↓

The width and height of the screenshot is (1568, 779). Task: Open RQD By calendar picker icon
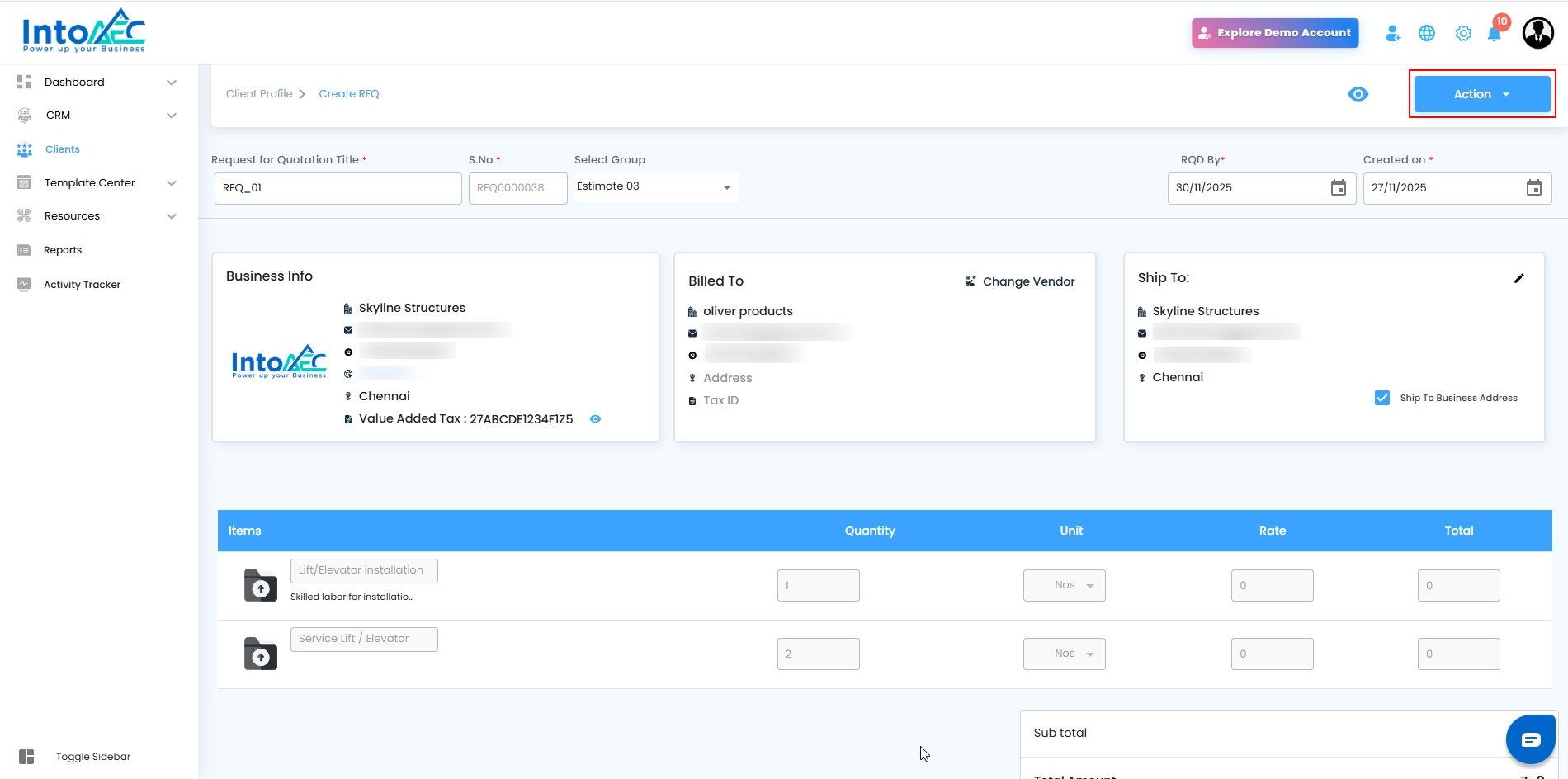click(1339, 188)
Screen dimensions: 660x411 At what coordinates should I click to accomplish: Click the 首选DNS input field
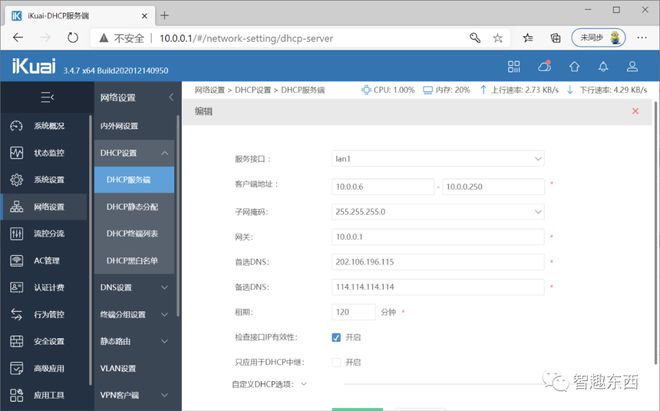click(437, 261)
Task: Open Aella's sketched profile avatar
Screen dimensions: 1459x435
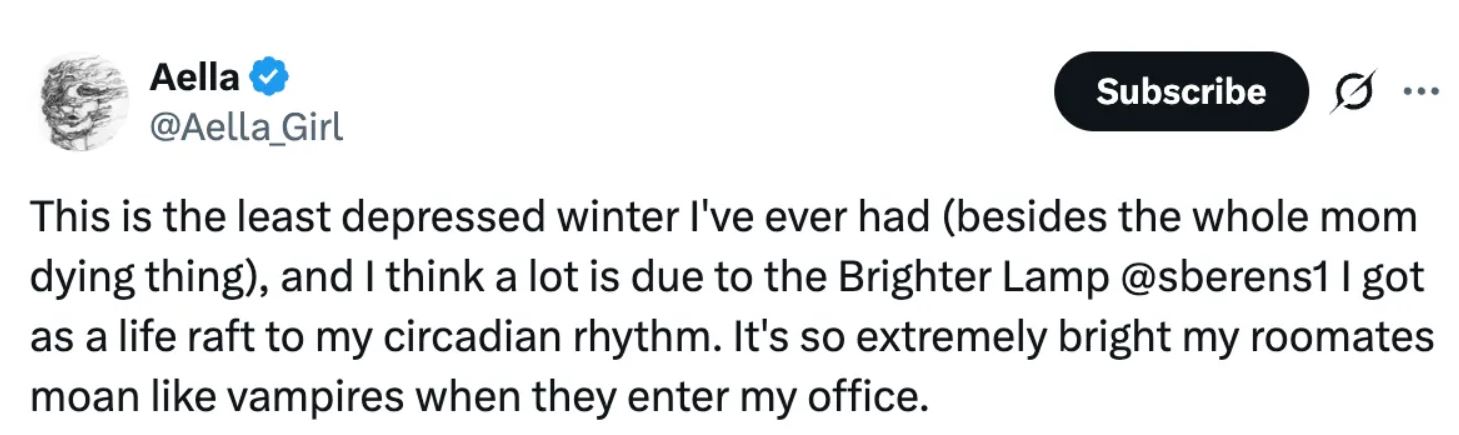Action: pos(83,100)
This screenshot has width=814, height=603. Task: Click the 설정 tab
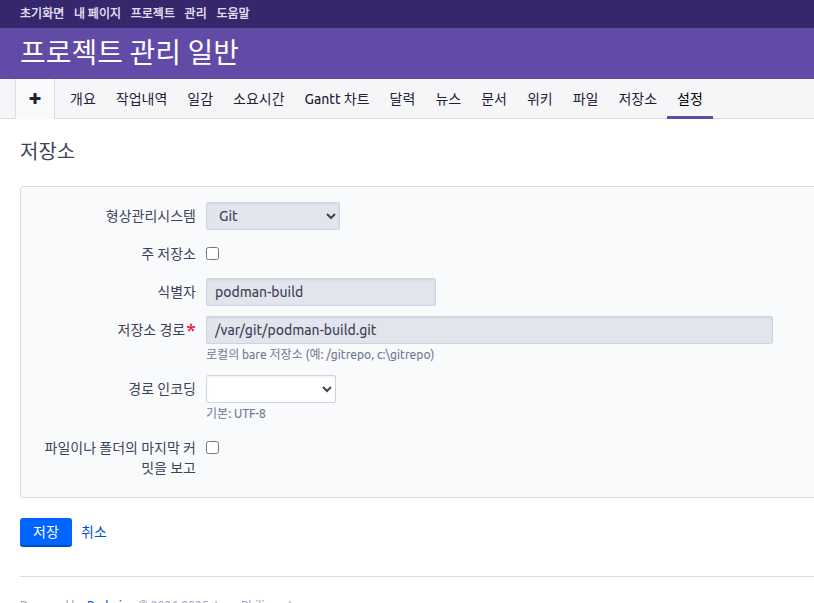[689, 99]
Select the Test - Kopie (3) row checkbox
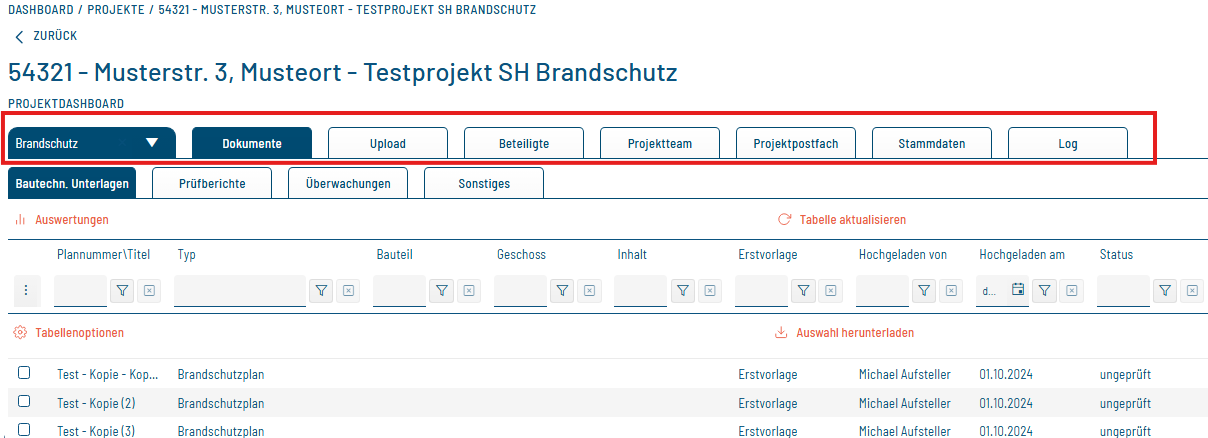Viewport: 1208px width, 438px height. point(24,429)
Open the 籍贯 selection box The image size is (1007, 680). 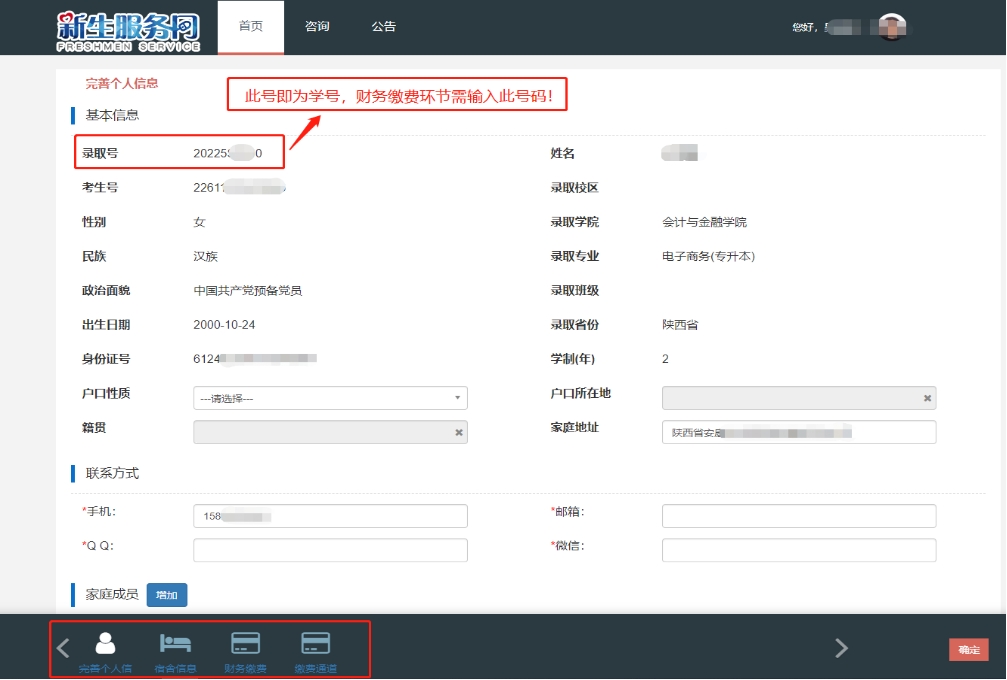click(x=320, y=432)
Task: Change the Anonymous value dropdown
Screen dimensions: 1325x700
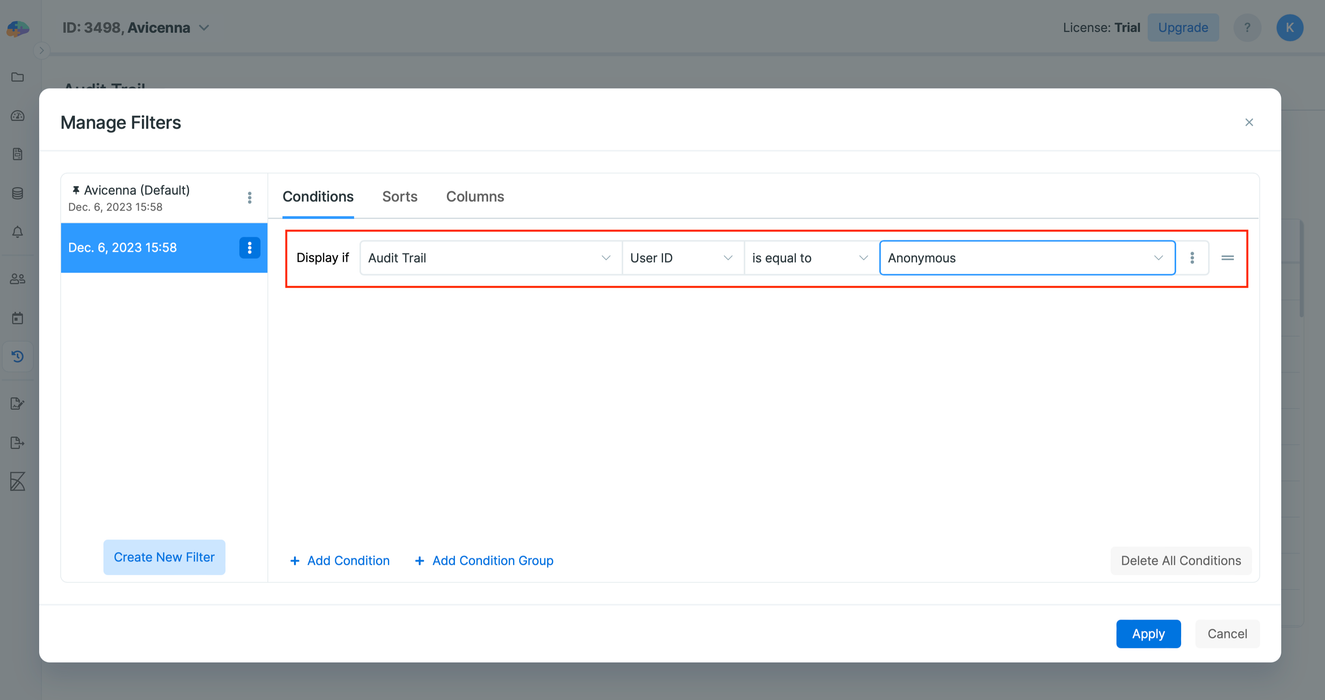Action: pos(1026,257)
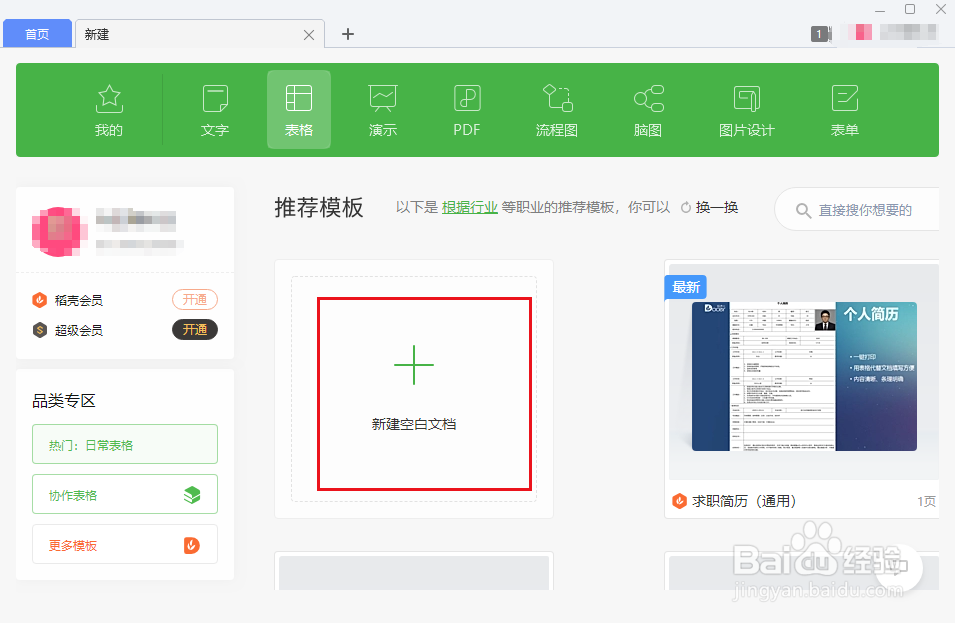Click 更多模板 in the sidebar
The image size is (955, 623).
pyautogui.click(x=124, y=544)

↑

* **What is expected**
All lines from the one containing "Task: Change the Anonymous value dropdown" to the end of the entries should appear in the output exactly as written, with no pictures.

* **Answer box**
Task: Change the Anonymous value dropdown
Screen dimensions: 1325x700
Action: pos(1026,257)
Click 更多模板 in the sidebar
The image size is (955, 623).
pyautogui.click(x=124, y=544)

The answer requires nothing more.